I must say that the first time we went to Europe (in my case, Italy) I was surprised to find that people are not infrequently buried IN the churches under the floor - very unusual in the United states, as a rule of thumb. One exception I can think of is the San Diego Mission parish (and I expect a number of our California missions - which were originally built when the Spanish controlled the area) - Fr. Luis Jayme, a martyr, is buried in the sanctuary. [2 native Americans incited about 800 Indians to pillage the church and kill Fr. Jayme in Nov. of 1775) You can read about that here

I like the Scofield version of MAN for ALL SEASONS - but I really wish I could find the alternate version where there is an "everyman" character who plays all the bit parts. I can't seem to find it, or even reference to it for love or money. If anyone knows - let me know!

Fr John Boyle said...

You tourists get to see places native Londoners never visit. Perhaps I was there in my childhood - I remember going to the Tower with the school. It' so d**n expessive! Well, maybe I ought to go and pay and do a pilgrimage.

I've been to the Church of St Dunstan's in Canterbury where the Roper vault is. You can't go down though! You can find more here.

gemoftheocean said...

Fr. John - typical that you don't see the things in your own city. I've lived here for 36 years and still haven't been to the Wild Animal Park. But I have seen Churchill's War Cabinet Rooms! Sometimes it's fun to "play tourist" in your home town. I've been to the Tower of London a few times. The anglophones aren't the only guilty parties. Once when we were in Paris, my mom and I made a point to see the little memorial behind Notre Dame dedicated to the WWII deportees. It was a relatively new memorial at the time - but a French friend of mine hadn't heard about it. I do remember a really nice place in the Tower of London "complex?" that I did find especially nice. There was a chapel where men who were to be knighted spent the night in prayer before their investiture. Great link. Fr. Owl had a nice post this past summer about his visit to Hendred House. -- Relatives of More who have a number of relics including a drinking cup of St. Thomas.

WhiteStoneNameSeeker said...

I hope our martyrs are praying hard for us now.
My family were on the perifery of the 'Gunpowder plot' as they worked for a family in the thick of it.
Sometimes I am tempted to start a family tradition of blowing up the houses of Parliament...ah such dreams.

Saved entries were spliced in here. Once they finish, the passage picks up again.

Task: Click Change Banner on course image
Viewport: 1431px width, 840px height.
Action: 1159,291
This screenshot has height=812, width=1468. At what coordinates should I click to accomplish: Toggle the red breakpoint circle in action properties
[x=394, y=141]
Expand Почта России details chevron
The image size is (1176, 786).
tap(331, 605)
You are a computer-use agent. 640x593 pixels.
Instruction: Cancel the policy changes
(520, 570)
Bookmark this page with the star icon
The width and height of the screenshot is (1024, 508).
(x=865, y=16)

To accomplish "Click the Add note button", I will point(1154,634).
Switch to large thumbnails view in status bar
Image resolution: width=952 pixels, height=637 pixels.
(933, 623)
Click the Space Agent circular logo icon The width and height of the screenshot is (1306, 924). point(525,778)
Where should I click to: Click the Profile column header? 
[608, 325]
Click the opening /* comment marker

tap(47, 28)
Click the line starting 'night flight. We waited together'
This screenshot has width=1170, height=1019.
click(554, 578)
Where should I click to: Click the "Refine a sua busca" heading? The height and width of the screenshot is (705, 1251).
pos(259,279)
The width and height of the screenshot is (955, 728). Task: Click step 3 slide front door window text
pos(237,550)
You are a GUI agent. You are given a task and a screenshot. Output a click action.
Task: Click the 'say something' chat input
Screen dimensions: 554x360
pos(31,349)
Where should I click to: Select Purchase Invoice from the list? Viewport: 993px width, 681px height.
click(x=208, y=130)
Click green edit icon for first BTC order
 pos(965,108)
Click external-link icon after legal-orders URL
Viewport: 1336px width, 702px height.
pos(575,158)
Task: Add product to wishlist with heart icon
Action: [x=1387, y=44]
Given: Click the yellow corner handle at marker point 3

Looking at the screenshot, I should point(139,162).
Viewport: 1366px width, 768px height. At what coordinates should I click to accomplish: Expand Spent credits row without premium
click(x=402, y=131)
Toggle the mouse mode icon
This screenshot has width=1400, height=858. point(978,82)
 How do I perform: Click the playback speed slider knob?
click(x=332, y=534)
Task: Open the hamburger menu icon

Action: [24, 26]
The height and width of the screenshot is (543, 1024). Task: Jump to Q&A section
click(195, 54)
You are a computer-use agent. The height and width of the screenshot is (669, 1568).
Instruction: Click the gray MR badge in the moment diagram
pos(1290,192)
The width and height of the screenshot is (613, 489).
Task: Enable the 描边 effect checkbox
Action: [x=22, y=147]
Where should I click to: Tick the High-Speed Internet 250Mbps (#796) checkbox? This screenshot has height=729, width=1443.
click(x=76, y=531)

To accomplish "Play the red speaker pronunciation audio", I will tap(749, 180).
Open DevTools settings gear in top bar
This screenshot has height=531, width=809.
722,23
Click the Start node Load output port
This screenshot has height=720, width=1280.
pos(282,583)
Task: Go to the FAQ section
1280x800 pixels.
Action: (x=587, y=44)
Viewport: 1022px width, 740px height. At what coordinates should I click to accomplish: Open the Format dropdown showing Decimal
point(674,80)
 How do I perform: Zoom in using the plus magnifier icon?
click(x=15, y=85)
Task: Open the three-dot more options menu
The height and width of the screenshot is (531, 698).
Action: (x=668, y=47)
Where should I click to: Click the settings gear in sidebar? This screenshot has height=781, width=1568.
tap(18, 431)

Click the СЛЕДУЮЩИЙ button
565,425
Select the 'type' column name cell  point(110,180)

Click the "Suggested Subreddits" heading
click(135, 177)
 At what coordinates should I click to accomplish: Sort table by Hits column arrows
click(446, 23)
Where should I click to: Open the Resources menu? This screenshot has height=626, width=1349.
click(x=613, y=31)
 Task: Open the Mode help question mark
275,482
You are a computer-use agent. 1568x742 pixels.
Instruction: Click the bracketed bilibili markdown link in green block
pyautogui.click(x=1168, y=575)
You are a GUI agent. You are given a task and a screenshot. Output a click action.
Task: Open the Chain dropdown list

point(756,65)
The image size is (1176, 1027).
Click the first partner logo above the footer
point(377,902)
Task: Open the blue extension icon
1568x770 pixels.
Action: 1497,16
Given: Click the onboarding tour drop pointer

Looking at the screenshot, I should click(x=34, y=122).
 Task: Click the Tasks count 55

My favourite line in A Man For All Seasons is when St Thomas turns to Rich and says "What does it profit a man to gain the whole world and lose his soul-but for Wales!"
Sorry, I know that's a bit naughty.

gemoftheocean said...

ROTFL!! WSNS....you have NO idea how close I was to posting that was MY favorite line from MFAS's too. Then I thought...but what if I have a few readers who are from Wales ....they might take it the wrong way. It was the *tone* in Scofield's voice when he said that.